### PAGE EXTRACT
## START
Interpreted languages

  1. Interpreted language provides excellent debugging support. A Java programmer only spends a few minutes fixing a "Null pointer exception", because Java runtime not only specifies the nature of exception but also gives the exact line number and function call sequence (the famous stack trace information) where the exception occurred. This facility is something that a compiled language can never provide.
  2. Another advantage is that Interpreters are much easier to build then a compiler.
  3. One of the biggest advantages of Interpreters is that they make platform-independence possible.
  4. Interpreted language also allow high degree of security - something badly needed for an Internet application.
  5. An intermediate language code size is much smaller than a compiled executable code.
  6. Platform independence, and tight security are the two most important factors that make an interpreted language ideally suited for Internet and web-based applications.
  7. Interpreted languages have some serious drawbacks. The interpreted applications take up more memory and CPU resources. This is because in order to run a program written in interpreted language; the corresponding interpreter must be run first. Interpreters are sophisticated, intelligent and resource hungry programs and they take up lot of CPU cycles and RAM.
  8. Due to interpreted application's decode-fetch-execute cycle; they are much slower than compiled programs.
  9. Interpreters also do lot of code-optimization, security violation checking at run-time; these extra steps take up even more resources and further slows the application down.



Platform dependence issues for compiled languages:

As explained above, after the compilers compile the source code to the .obj code, then a linker converts it to an executable code. Both the .obj and the executable code are mahince/ platform dependent

In brief, C/ C++ are platform dependent and it is a shortcoming of it.



How about Java?

To develop a Java application, there are a package you must have: the JDK (Java Development Kit) and install it on the computer. Like the SDK (Software Development Kit) of other languages, the JDK is a comprehensive set of software that includes all the bits and pieces required for developing Java applications.



JDK includes:

  • JVM (Java Virtual Machine)
  • JRE (Java Runtime Environment)  - Note that JVM is actually a part of JRE.
  • Java packages and framework classes
  • Javac (compiler)
  • Java debugger.


After complete the application, programmer can use compiler to compile the source code (.java) and produce the class file (.class). The class file is an intermediate java byte code file.


The byte code file is tricky becasue this file is the machine independent intermediate code that can be executed on any computer that with the JRE installed.


What makes Java the platform independence is the UBIQUITY of JRE. JREs are available for most of the commercial and popular platforms. Programmers compelete the code once and the same program will run on any platform.
## END
### SOURCE MATERIAL
## START
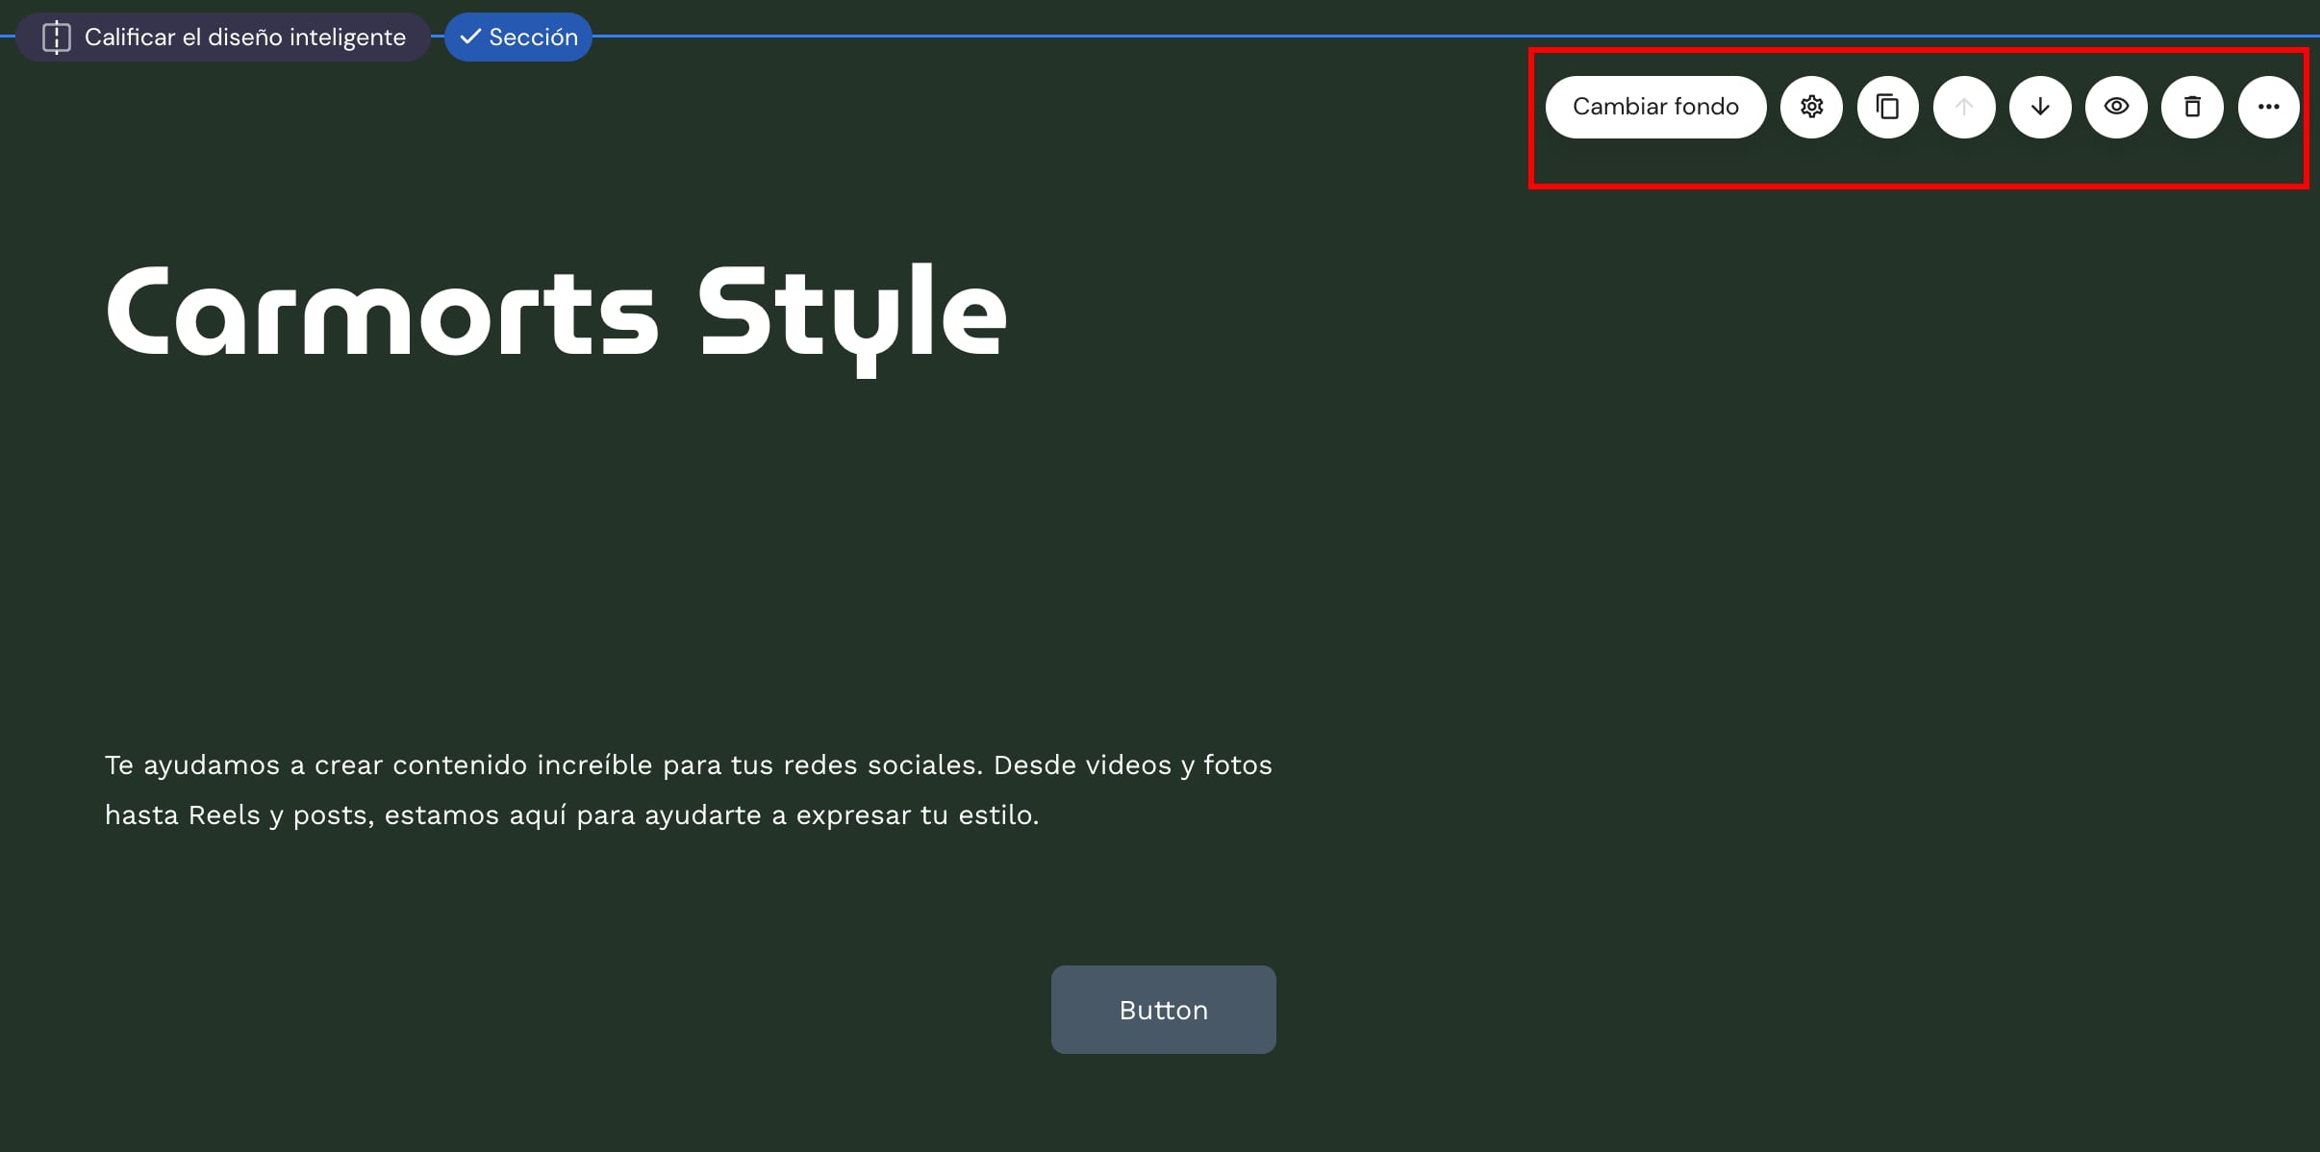Delete the section using trash icon

(2192, 107)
## END
### PROBLEMS TO SOLVE
1. In the text on interpreted languages, what does the Java compiler produce from the .java source code?
2. Using the text on interpreted languages, explain why interpreted applications use more memory and CPU resources.

### RESULTS FOR THE EXERCISE
1. A class file (.class), which is an intermediate Java byte code file.

2. The corresponding interpreter must run first before a program written in an interpreted language can run. Interpreters are sophisticated, resource-hungry programs that use a lot of CPU cycles and RAM.